At the American Association for Cancer Research annual meeting in Washington DC last week, a recurrent theme was complexity. The deeper scientists have delved into the fundamental nature of cancer, the more they have come to recognize its vast genetic diversity, which can make even tumours of the same cancer type seem unrelated.

It is encouraging to see researchers embracing new methods to deal with that complexity. One especially promising technique highlighted in several talks was the 'adaptive' clinical trial, which allows researchers to avoid being locked into a single, static protocol for the duration of the trial. Instead, investigators can evaluate data as they come in, and use that information to change a trial's structure (see page 1258).

Such flexibility is particularly important in cancer research. Investigators have struggled to plan clinical trials that can incorporate an ever-proliferating list of molecular biomarkers — features such as mutations or gene-expression patterns that can be used to distinguish one person's tumour from the next person's. The idea is to find markers that can identify a subset of people for which a given therapy is working, even when it seems to have little effect on the patient population as a whole. Adaptive trials thus allow investigators to analyse the data midstream, correlate those results with known biomarkers, and then alter the course of the trial in light of that information — perhaps by enrolling additional people with cancer on the basis of their biomarker status. The trial then continues, targeting those people most likely to benefit.

Researchers have dabbled with such experiments for years. But it was only in 2007 that the European Medicines Agency (EMA) published a paper outlining appropriate adaptive-trial conduct, and only in February 2010 that the US Food and Drug Administration (FDA) followed suit with its draft guidance to industry. The FDA draft is open for public comment until 1 June.

Undertaking adaptive clinical trials is an experiment in itself: there is much still to be learned about the unforeseen pitfalls, and what the best practices are.

Guidance from these key agencies is likely to spur interest in the trials, but it will take more than that to fully exploit the technique's potential. Because adaptive trials require more statistical sophistication than conventional ones, for example, medical researchers will have to work with statisticians on trial design from the outset. And because the trials require extra months of planning time, pharmaceutical companies will have to revise the common practice of financially rewarding the speed with which a clinical-trial team enrols its first patient, to avoid tempting researchers to shortcut the planning.
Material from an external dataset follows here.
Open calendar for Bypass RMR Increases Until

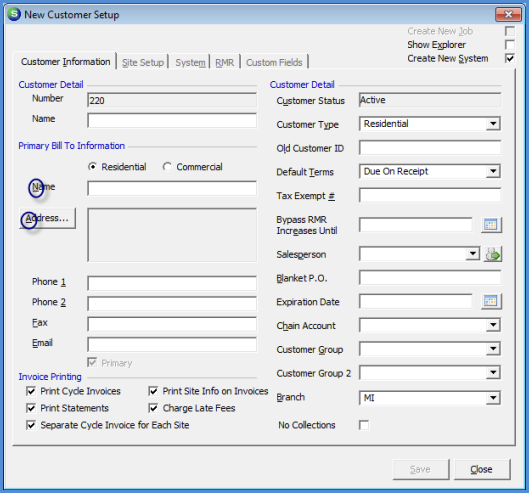click(491, 225)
And there are potential pitfalls with adaptive trials. Perhaps most importantly, researchers who use adaptive techniques will have to take care that they do not fool themselves. By changing the patient population to one that is more likely to benefit from the treatment, they can inflate the risk of reaching a false-positive conclusion. They also run the risk that the interim data required to take that step might compromise a trial's double-blind safeguards, influence patient and investigator behaviour, and colour the results even further. For these reasons, the FDA and the EMA advise against using an adaptive trial when a standard trial will do, and urge extra caution in designing the late-stage clinical trials that are crucial to determining drug approvals.

The two documents also outline the statistical methods that can be used to control the false-positive rate, and call for appointing an independent body to handle the interim review. But these guidelines cannot be taken as the final word. Undertaking adaptive clinical trials is an experiment in itself: there is much still to be learned about the unforeseen pitfalls, and what the best practices are. As always in science, investigators must be ready to adapt their approaches as the data come in.